INPUT FOR THIS TASK:
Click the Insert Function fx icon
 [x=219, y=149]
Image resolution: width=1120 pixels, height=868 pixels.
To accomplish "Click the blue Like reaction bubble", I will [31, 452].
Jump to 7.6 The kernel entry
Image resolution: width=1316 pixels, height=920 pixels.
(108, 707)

TASK:
The answer must be an exact reproduction of all the records.

YOUR RESPONSE:
Click the Insert Function fx icon
 [x=219, y=149]
Image resolution: width=1120 pixels, height=868 pixels.
To accomplish "Click the blue Like reaction bubble", I will [31, 452].
Jump to 7.6 The kernel entry
Image resolution: width=1316 pixels, height=920 pixels.
(108, 707)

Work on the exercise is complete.